Excuse me while I wiggle my wattle and fluff up my feathers. Just exercising a little poultry pride, cause I finally made Chicken Spaghetti!

See, when I first came online in 2007, reading all the cool kidlit blogs and learning who’s who and what’s what, having an inkling that I’d somehow like to stir in a few vittles with my books, the blog, “Chicken Spaghetti,” caught my attention right away. I learned it was written by Susan Thomsen, who once worked for the New Yorker, published this most excellent article about Poetry Friday with the Poetry Foundation, and eventually went on to also blog for PBS Parents’ Booklights. And yes, dang it, she lived with two chickens (and two cats and a snake)!

I’d eaten a lot of chicken dishes in my time, but had never heard of Chicken Spaghetti — *pause while 80% of Americans gasp* — not once. You’d think since I live in Virginia (and by all accounts, CS is a Southern dish), someone, somewhere at sometime would have mentioned it. Or brought it to a neighborhood potluck, anything. But lo and behold, I remained a Chicken Spaghetti virgin right here for close to 30 years. One could say I’d never been plucked. Till now.

*prance, peck, preen*

Shortly after discovering Susan’s blog, I promised myself I would try her recipe, cause it’s pretty much my job to investigate these things and make the necessary sacrifices on your behalf (hee!). You know, just in case you’re a CS virgin too.☺

I’ve since learned it’s quite the beloved casserole, comfort food at its easiest and most satisfying, forgiving when it comes to variations and experimentation. Key ingredient? SOUP! Cluckity cluck!

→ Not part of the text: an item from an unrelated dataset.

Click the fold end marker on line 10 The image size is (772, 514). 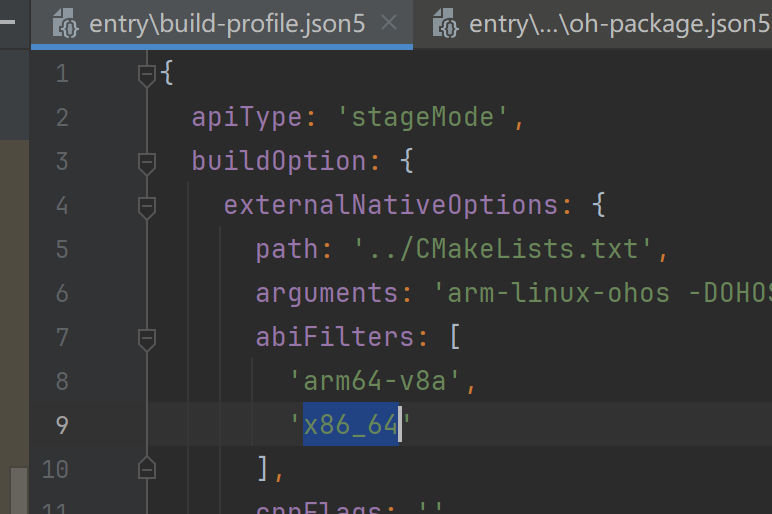coord(147,467)
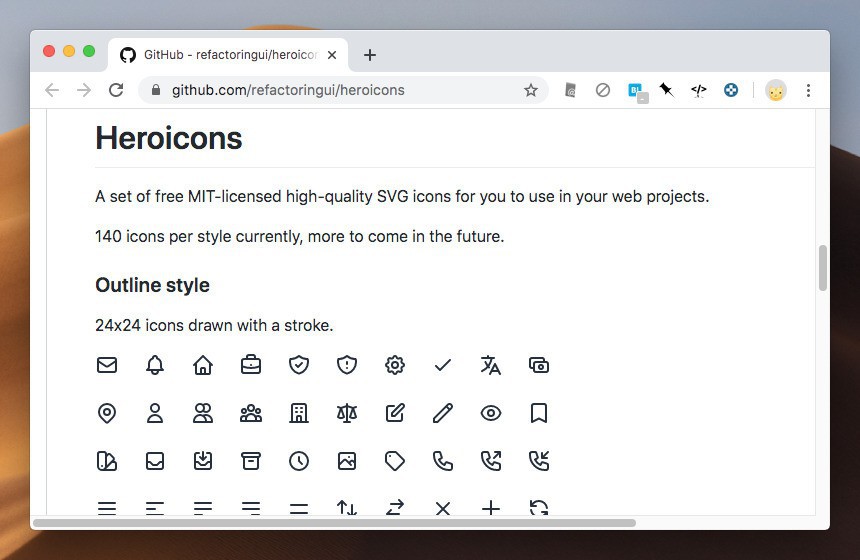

We’ve all grown up with cream of mushroom soup something — throw it into tuna casserole, pour it over pork chops, an easy way to make scalloped potatoes. Susan’s recipe calls for cream of mushroom and cream of celery (isn’t she brazen?), with black olives and pimiento. I don’t know, whenever I hear the word, “pimiento,” I feel I should don a smoking jacket.

Not having one handy, I wore my “Babette Eats Oatmeal” black t-shirt, polka dot capris, green Merrell clogs and set to work. The recipe suggests using a pre-cooked deli chicken as a shortcut, but I felt it would be easier to poach a couple of breasts rather than debone an entire chicken. Once you chop up the onions and peppers and pre-boil the pasta, you pretty much just combine everything and then bake.

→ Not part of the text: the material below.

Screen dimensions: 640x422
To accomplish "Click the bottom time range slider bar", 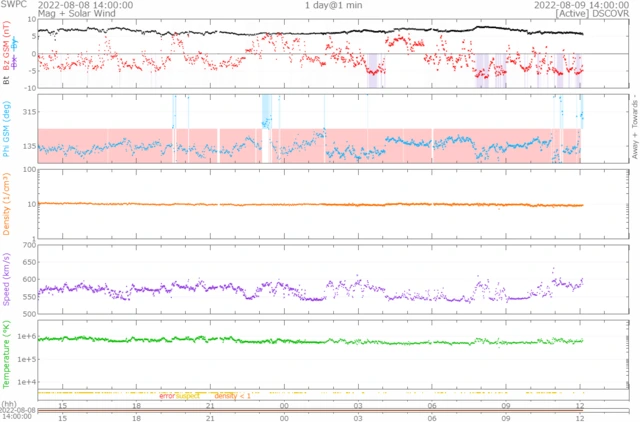I will pos(320,410).
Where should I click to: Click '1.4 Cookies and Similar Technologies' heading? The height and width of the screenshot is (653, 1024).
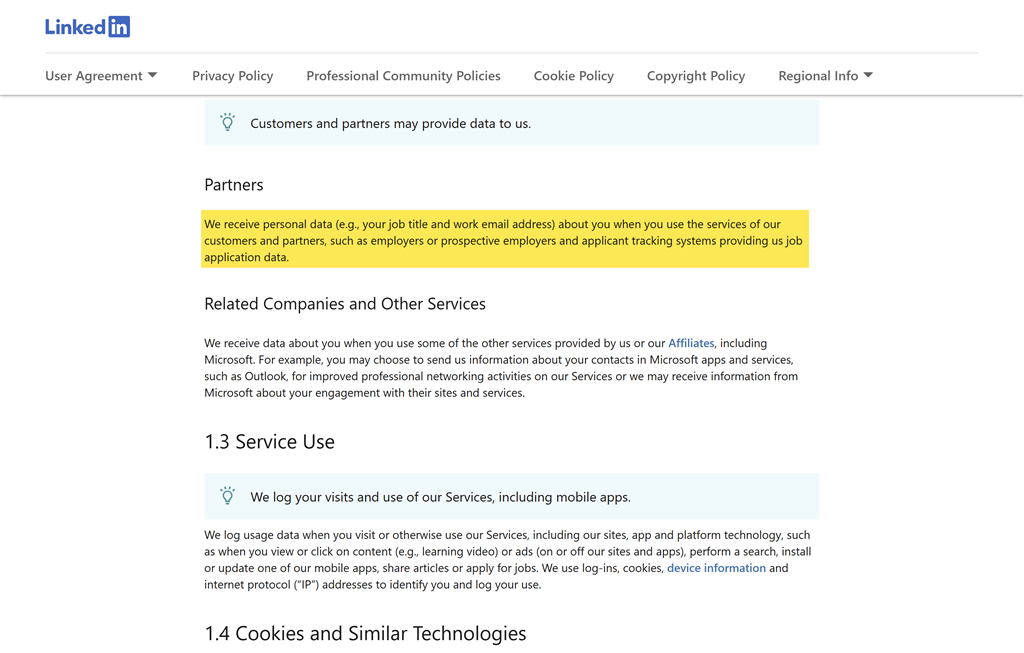click(365, 634)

Just in case you’re wondering why Susan named her blog Chicken Spaghetti, here’s what she said:

I love that casserole; there are many versions. When I first thought of starting a blog, I was going to devote it to the various incarnations of the casserole but realized that would get boring fast. When I was growing up, chicken spaghetti, always served with spinach/mandarin orange salad (with poppyseed dressing), was a popular ladies’ lunch at church and such. I kept the name when I decided to write about books because it was kid friendly and reminded me of my Southern childhood.

CHICKEN SPAGHETTI

1 medium onion, chopped
1 medium bell pepper, chopped
3 T butter
1 chicken, cooked, deboned and diced (grocery store deli chickens work great)
1 can (10-3/4 oz.) cream of mushroom soup
1 can (10-3/4 oz.) cream of celery soup
1 jar (2 oz.) pimiento, drained
1 jar (2-1/2 oz.) sliced mushrooms, drained and chopped (I sauté fresh ones)
1/2 can (6 oz.) black pitted olives, drained and chopped
1 package (16 oz.) long spaghetti, cooked
1 tsp. salt
1/2 tsp. pepper
1 cup grated cheddar cheese

Preheat the oven to 375. Sauté onion and bell pepper in butter. Then pour in the soups, pimientos, mushrooms, chicken, olives, and spaghetti. Season with the seasonings. Put the melange into a large casserole dish. Top with cheddar cheese. Bake at 375 for 45 minutes, or until cheese is nice and melted.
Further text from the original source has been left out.